为提高对房颤消融术后发生的左房房扑的认识,下面列举一例典型病例。

患者女、54 岁,因阵发性房颤两次行导管消融治疗,第二次导管消融术后,因心动过缓植入双腔DDD 起搏器,第二次消融术后一年半,患者再次发生心悸就诊。

图21 为患者心悸再次发作时的心电图,心电图存在完全性右束支阻滞,心动过速的心率为142bpm。

进一步分析可见Ⅰ和Ⅱ导联的每个RR 之间存在2 个振幅低、时限短的心房波(图21 中箭头指示)。

图21 患者心悸时心电图

图中心动过速的室率142bpm 伴完全性右束支阻滞,Ⅰ、Ⅱ导联上的箭头标出了规律、振幅低、时限短的房扑波因患者已植入双腔DDD 起搏器,所以能经两根起搏电极导线记录右房和右室的腔内电图(图22)。

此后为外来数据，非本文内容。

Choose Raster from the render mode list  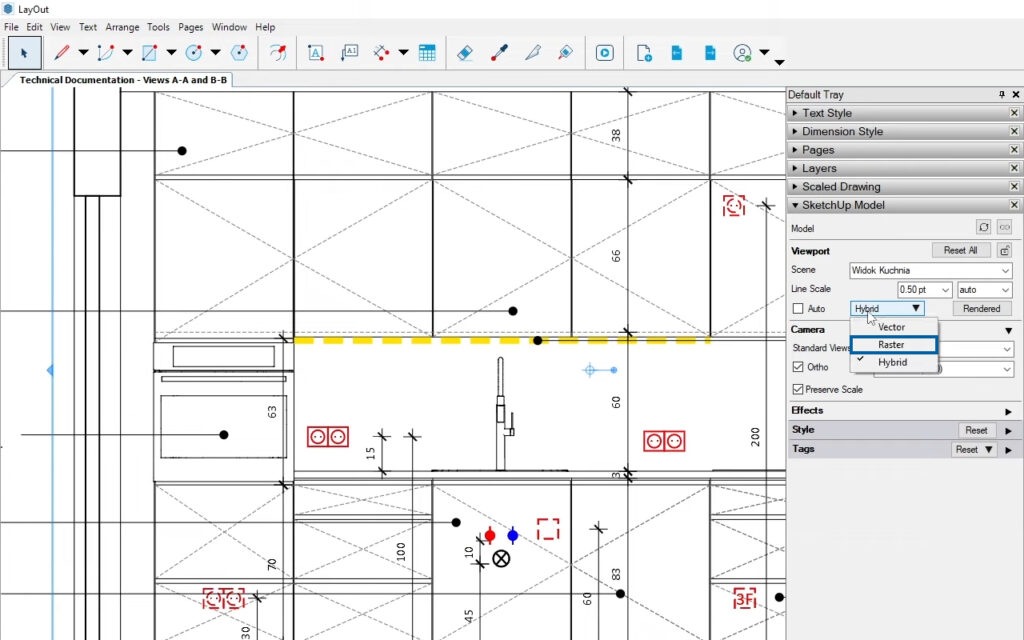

图22 腔内电图进一步证实患者房扑的诊断从腔内电图看出,患者的心房率284bpm,心室率142bpm,房室为2:1 传导,根据心电图的上述特征再结合病史,最终本例诊断为房颤导管消融术后的左房扑动。

结束语本文提出并阐述了三尖瓣峡部依赖性房扑F 波的分期(A、B 两波),这种分期能明显提高临床和心电图医生对房扑及各亚型的诊断能力,还有益于患者治疗的选择。

结合心电图F 波的分期,本文还对房扑进行了概述,以及三尖瓣峡部依赖性房扑的电生理特征,对逆钟向和顺钟向两种大折返房扑也做了详细介绍。